September 26, 2013

Question:

Thanks for the answer in last week’s Health Law Express that when it comes to minutes, “don’t” record the details of any discussion, since less detail is better, except when it comes to making an adverse recommendation regarding a physician.  Do have any other “don’ts” that you can share with us?

Answer:

Yes, another “don’t” is don’t record personal remarks unrelated to the committee’s business.  For example, if Dr. Smith’s competence is an issue, don’t record “Dr. Jones thinks that Dr. Smith is incompetent, mean to children, and kicks dogs.  But, Dr. Jones said that Smith must have a lot on his mind since his son was just arrested for heroin possession.”  The only issue before the committee that is relevant is Dr. Smith’s competence.  So record “The committee recommended that Dr. Smith’s clinical privileges for laparascopic cholecystectomies be revoked because of competence concerns.”

To learn more about medical staff documentation issues, please join Nick Calabrese and Ian Donaldson, attorneys at HortySpringer, for an audio conference entitled “Documentation: Committee Minutes and Medical Staff Files” on October 1.

September 19, 2013

Question: We often struggle with how much detail to include in our minutes, especially when we are dealing with a sensitive physician issue.  Is “the less detail the better” rule what we should follow?

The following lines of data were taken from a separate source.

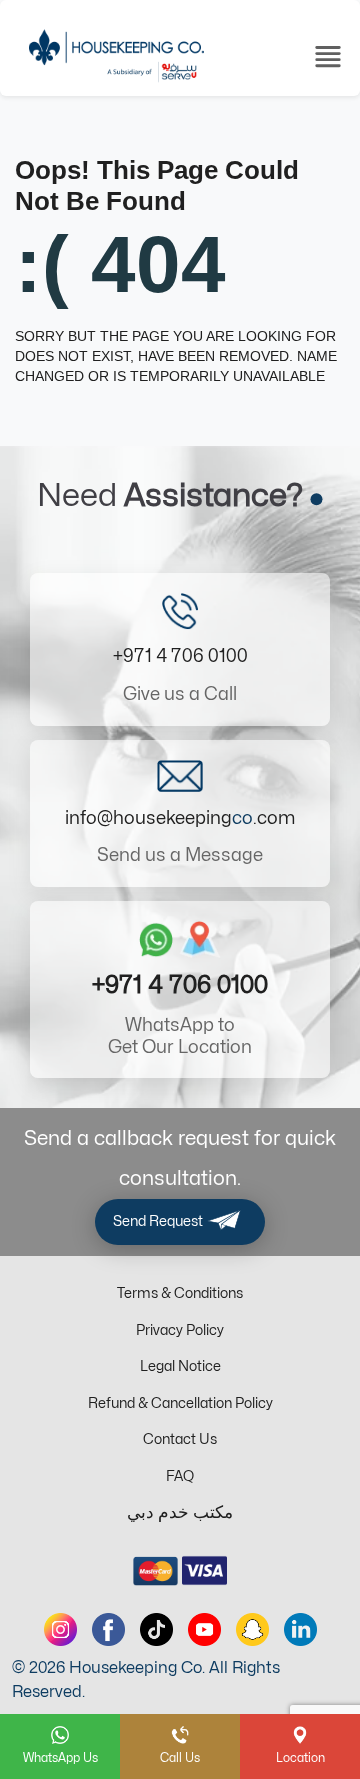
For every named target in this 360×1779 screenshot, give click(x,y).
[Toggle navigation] (328, 55)
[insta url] (60, 1629)
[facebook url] (108, 1629)
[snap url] (252, 1629)
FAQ (180, 1476)
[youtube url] (204, 1629)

Answer: Yes, the rule we generally recommend to our clients is that, when it comes to minutes, less detail is better.  However, like every good rule, there are important exceptions.  For example, in a situation where your committee will be making an adverse recommendation regarding a physician, it is better to include more detail in your meeting minutes, because including more detail in such situations can only help you later on.  Showing that you have identified a conflict of interest and that it has been appropriately managed (e.g., the conflicted member has recused himself or herself) is another instance when it can be helpful to have good documentation that the committee “did the right thing.”  Also, if you are granting an applicant a waiver, it is important to show why there were exceptional circumstances justifying the waiver for that applicant (especially when an applicant who is not so exceptional comes along later seeking a waiver).

Of course, “more detail” does not mean verbatim transcripts of discussions, who said what to whom, etc. Rather, using your minutes to document objective facts that can be used to create a  record of who, what, when and why at a later date should be the goal.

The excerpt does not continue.